Exercise brief -
From the first line to the last, transcribe the material exactly.

Supplied records -
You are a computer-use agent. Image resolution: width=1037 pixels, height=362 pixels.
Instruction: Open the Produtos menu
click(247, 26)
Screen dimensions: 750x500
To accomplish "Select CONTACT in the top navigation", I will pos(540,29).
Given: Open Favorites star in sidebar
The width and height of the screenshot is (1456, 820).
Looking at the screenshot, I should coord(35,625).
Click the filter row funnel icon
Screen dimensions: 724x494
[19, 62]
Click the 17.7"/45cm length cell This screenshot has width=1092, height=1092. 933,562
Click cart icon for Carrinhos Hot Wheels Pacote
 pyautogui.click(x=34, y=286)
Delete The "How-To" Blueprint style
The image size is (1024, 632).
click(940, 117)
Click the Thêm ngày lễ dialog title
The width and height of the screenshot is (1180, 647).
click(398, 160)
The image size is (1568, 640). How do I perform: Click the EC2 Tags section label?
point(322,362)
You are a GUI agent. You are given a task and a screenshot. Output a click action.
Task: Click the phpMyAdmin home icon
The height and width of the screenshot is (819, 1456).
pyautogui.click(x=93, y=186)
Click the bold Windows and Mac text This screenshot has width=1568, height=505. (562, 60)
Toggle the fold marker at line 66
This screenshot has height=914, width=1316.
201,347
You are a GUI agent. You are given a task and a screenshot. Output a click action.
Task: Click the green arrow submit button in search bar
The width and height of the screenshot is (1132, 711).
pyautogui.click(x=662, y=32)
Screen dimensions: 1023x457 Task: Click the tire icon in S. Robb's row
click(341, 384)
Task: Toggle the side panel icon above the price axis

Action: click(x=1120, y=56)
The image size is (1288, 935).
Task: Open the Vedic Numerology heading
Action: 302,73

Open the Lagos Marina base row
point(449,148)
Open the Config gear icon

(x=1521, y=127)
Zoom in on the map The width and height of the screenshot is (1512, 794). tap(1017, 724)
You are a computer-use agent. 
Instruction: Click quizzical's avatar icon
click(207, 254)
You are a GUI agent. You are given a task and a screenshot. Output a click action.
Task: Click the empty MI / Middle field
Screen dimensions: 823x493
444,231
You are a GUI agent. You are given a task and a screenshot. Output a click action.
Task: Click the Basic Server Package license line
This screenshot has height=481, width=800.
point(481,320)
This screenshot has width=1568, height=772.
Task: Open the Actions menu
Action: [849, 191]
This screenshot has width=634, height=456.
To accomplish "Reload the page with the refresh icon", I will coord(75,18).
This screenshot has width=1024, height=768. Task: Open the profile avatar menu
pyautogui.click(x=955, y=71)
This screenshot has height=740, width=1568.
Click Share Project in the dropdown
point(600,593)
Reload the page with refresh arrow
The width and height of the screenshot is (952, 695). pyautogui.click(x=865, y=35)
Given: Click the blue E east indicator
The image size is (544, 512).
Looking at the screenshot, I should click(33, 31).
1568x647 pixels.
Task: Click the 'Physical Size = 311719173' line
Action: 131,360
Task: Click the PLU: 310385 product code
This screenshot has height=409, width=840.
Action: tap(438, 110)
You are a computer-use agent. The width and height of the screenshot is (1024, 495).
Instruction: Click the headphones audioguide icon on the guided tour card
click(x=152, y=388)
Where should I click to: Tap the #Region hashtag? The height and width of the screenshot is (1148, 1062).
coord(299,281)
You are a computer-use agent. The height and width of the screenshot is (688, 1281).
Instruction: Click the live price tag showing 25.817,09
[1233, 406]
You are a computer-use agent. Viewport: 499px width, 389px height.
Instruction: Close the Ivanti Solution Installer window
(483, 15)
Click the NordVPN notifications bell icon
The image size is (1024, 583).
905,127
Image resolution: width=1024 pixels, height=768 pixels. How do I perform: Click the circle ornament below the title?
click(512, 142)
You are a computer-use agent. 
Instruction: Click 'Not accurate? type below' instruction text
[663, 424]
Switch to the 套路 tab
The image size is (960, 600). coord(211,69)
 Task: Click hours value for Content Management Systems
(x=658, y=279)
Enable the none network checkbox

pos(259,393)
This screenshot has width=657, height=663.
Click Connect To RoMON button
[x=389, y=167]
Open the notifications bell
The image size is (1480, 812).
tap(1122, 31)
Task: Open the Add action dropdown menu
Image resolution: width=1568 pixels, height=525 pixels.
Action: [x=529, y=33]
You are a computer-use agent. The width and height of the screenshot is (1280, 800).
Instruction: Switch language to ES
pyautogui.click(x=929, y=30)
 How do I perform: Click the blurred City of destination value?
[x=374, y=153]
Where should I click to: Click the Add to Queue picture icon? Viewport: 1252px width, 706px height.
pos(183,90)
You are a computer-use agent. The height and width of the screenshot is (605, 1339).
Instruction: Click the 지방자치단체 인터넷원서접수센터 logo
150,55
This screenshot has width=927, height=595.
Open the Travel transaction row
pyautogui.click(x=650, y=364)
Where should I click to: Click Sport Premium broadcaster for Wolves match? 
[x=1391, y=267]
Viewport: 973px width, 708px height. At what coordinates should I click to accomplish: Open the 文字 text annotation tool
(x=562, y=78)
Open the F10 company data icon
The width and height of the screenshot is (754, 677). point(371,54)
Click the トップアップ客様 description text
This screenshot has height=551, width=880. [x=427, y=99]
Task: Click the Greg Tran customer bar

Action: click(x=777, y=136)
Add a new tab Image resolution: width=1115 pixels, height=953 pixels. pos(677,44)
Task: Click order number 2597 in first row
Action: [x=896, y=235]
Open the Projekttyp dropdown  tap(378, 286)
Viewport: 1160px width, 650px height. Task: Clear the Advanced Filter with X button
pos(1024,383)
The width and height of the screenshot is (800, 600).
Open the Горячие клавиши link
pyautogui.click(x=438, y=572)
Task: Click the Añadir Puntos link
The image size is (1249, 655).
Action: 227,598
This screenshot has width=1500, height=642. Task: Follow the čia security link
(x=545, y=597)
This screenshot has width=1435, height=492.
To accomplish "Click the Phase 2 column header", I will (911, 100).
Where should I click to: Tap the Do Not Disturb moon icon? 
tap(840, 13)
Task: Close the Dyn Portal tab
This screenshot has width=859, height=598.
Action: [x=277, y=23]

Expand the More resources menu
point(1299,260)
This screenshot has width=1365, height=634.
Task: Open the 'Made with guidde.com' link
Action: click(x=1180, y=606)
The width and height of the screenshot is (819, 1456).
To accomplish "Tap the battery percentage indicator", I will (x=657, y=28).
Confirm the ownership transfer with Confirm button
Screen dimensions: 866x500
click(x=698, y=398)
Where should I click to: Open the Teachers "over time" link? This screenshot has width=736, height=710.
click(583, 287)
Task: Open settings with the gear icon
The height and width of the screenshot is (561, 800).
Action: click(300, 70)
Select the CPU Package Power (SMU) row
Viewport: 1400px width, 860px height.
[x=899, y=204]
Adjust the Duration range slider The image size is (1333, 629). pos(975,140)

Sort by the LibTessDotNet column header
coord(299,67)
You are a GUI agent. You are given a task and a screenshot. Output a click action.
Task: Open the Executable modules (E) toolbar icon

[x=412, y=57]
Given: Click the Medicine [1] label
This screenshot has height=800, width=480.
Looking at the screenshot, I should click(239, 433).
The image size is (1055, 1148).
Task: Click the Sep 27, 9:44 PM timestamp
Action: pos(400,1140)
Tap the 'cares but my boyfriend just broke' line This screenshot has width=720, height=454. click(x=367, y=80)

Written response -
You are a computer-use agent. Image resolution: width=1037 pixels, height=362 pixels.
Instruction: Open the Produtos menu
click(247, 26)
Screen dimensions: 750x500
To accomplish "Select CONTACT in the top navigation", I will pos(540,29).
Given: Open Favorites star in sidebar
The width and height of the screenshot is (1456, 820).
Looking at the screenshot, I should coord(35,625).
Click the filter row funnel icon
Screen dimensions: 724x494
[19, 62]
Click the 17.7"/45cm length cell This screenshot has width=1092, height=1092. 933,562
Click cart icon for Carrinhos Hot Wheels Pacote
 pyautogui.click(x=34, y=286)
Delete The "How-To" Blueprint style
The image size is (1024, 632).
click(940, 117)
Click the Thêm ngày lễ dialog title
The width and height of the screenshot is (1180, 647).
click(398, 160)
The image size is (1568, 640). How do I perform: Click the EC2 Tags section label?
point(322,362)
You are a GUI agent. You are given a task and a screenshot. Output a click action.
Task: Click the phpMyAdmin home icon
The height and width of the screenshot is (819, 1456).
pyautogui.click(x=93, y=186)
Click the bold Windows and Mac text This screenshot has width=1568, height=505. (562, 60)
Toggle the fold marker at line 66
This screenshot has height=914, width=1316.
201,347
You are a GUI agent. You are given a task and a screenshot. Output a click action.
Task: Click the green arrow submit button in search bar
The width and height of the screenshot is (1132, 711).
pyautogui.click(x=662, y=32)
Screen dimensions: 1023x457 Task: Click the tire icon in S. Robb's row
click(341, 384)
Task: Toggle the side panel icon above the price axis

Action: click(x=1120, y=56)
The image size is (1288, 935).
Task: Open the Vedic Numerology heading
Action: 302,73

Open the Lagos Marina base row
point(449,148)
Open the Config gear icon

(x=1521, y=127)
Zoom in on the map The width and height of the screenshot is (1512, 794). tap(1017, 724)
You are a computer-use agent. 
Instruction: Click quizzical's avatar icon
click(207, 254)
You are a GUI agent. You are given a task and a screenshot. Output a click action.
Task: Click the empty MI / Middle field
Screen dimensions: 823x493
444,231
You are a GUI agent. You are given a task and a screenshot. Output a click action.
Task: Click the Basic Server Package license line
This screenshot has height=481, width=800.
point(481,320)
This screenshot has width=1568, height=772.
Task: Open the Actions menu
Action: [849, 191]
This screenshot has width=634, height=456.
To accomplish "Reload the page with the refresh icon", I will coord(75,18).
This screenshot has width=1024, height=768. Task: Open the profile avatar menu
pyautogui.click(x=955, y=71)
This screenshot has height=740, width=1568.
Click Share Project in the dropdown
point(600,593)
Reload the page with refresh arrow
The width and height of the screenshot is (952, 695). pyautogui.click(x=865, y=35)
Given: Click the blue E east indicator
The image size is (544, 512).
Looking at the screenshot, I should click(33, 31).
1568x647 pixels.
Task: Click the 'Physical Size = 311719173' line
Action: 131,360
Task: Click the PLU: 310385 product code
This screenshot has height=409, width=840.
Action: tap(438, 110)
You are a computer-use agent. The width and height of the screenshot is (1024, 495).
Instruction: Click the headphones audioguide icon on the guided tour card
click(x=152, y=388)
Where should I click to: Tap the #Region hashtag? The height and width of the screenshot is (1148, 1062).
coord(299,281)
You are a computer-use agent. The height and width of the screenshot is (688, 1281).
Instruction: Click the live price tag showing 25.817,09
[1233, 406]
You are a computer-use agent. Viewport: 499px width, 389px height.
Instruction: Close the Ivanti Solution Installer window
(483, 15)
Click the NordVPN notifications bell icon
The image size is (1024, 583).
905,127
Image resolution: width=1024 pixels, height=768 pixels. How do I perform: Click the circle ornament below the title?
click(512, 142)
You are a computer-use agent. 
Instruction: Click 'Not accurate? type below' instruction text
[663, 424]
Switch to the 套路 tab
The image size is (960, 600). coord(211,69)
 Task: Click hours value for Content Management Systems
(x=658, y=279)
Enable the none network checkbox

pos(259,393)
This screenshot has width=657, height=663.
Click Connect To RoMON button
[x=389, y=167]
Open the notifications bell
The image size is (1480, 812).
tap(1122, 31)
Task: Open the Add action dropdown menu
Image resolution: width=1568 pixels, height=525 pixels.
Action: [x=529, y=33]
You are a computer-use agent. The width and height of the screenshot is (1280, 800).
Instruction: Switch language to ES
pyautogui.click(x=929, y=30)
 How do I perform: Click the blurred City of destination value?
[x=374, y=153]
Where should I click to: Click the Add to Queue picture icon? Viewport: 1252px width, 706px height.
pos(183,90)
You are a computer-use agent. The height and width of the screenshot is (605, 1339).
Instruction: Click the 지방자치단체 인터넷원서접수센터 logo
150,55
This screenshot has width=927, height=595.
Open the Travel transaction row
pyautogui.click(x=650, y=364)
Where should I click to: Click Sport Premium broadcaster for Wolves match? 
[x=1391, y=267]
Viewport: 973px width, 708px height. At what coordinates should I click to accomplish: Open the 文字 text annotation tool
(x=562, y=78)
Open the F10 company data icon
The width and height of the screenshot is (754, 677). point(371,54)
Click the トップアップ客様 description text
This screenshot has height=551, width=880. [x=427, y=99]
Task: Click the Greg Tran customer bar

Action: click(x=777, y=136)
Add a new tab Image resolution: width=1115 pixels, height=953 pixels. pos(677,44)
Task: Click order number 2597 in first row
Action: [x=896, y=235]
Open the Projekttyp dropdown  tap(378, 286)
Viewport: 1160px width, 650px height. Task: Clear the Advanced Filter with X button
pos(1024,383)
The width and height of the screenshot is (800, 600).
Open the Горячие клавиши link
pyautogui.click(x=438, y=572)
Task: Click the Añadir Puntos link
The image size is (1249, 655).
Action: 227,598
This screenshot has width=1500, height=642. Task: Follow the čia security link
(x=545, y=597)
This screenshot has width=1435, height=492.
To accomplish "Click the Phase 2 column header", I will (911, 100).
Where should I click to: Tap the Do Not Disturb moon icon? 
tap(840, 13)
Task: Close the Dyn Portal tab
This screenshot has width=859, height=598.
Action: [x=277, y=23]

Expand the More resources menu
point(1299,260)
This screenshot has width=1365, height=634.
Task: Open the 'Made with guidde.com' link
Action: click(x=1180, y=606)
The width and height of the screenshot is (819, 1456).
To accomplish "Tap the battery percentage indicator", I will (x=657, y=28).
Confirm the ownership transfer with Confirm button
Screen dimensions: 866x500
click(x=698, y=398)
Where should I click to: Open the Teachers "over time" link? This screenshot has width=736, height=710.
click(583, 287)
Task: Open settings with the gear icon
The height and width of the screenshot is (561, 800).
Action: click(300, 70)
Select the CPU Package Power (SMU) row
Viewport: 1400px width, 860px height.
[x=899, y=204]
Adjust the Duration range slider The image size is (1333, 629). pos(975,140)

Sort by the LibTessDotNet column header
coord(299,67)
You are a GUI agent. You are given a task and a screenshot. Output a click action.
Task: Open the Executable modules (E) toolbar icon

[x=412, y=57]
Given: Click the Medicine [1] label
This screenshot has height=800, width=480.
Looking at the screenshot, I should click(239, 433).
The image size is (1055, 1148).
Task: Click the Sep 27, 9:44 PM timestamp
Action: pos(400,1140)
Tap the 'cares but my boyfriend just broke' line This screenshot has width=720, height=454. click(x=367, y=80)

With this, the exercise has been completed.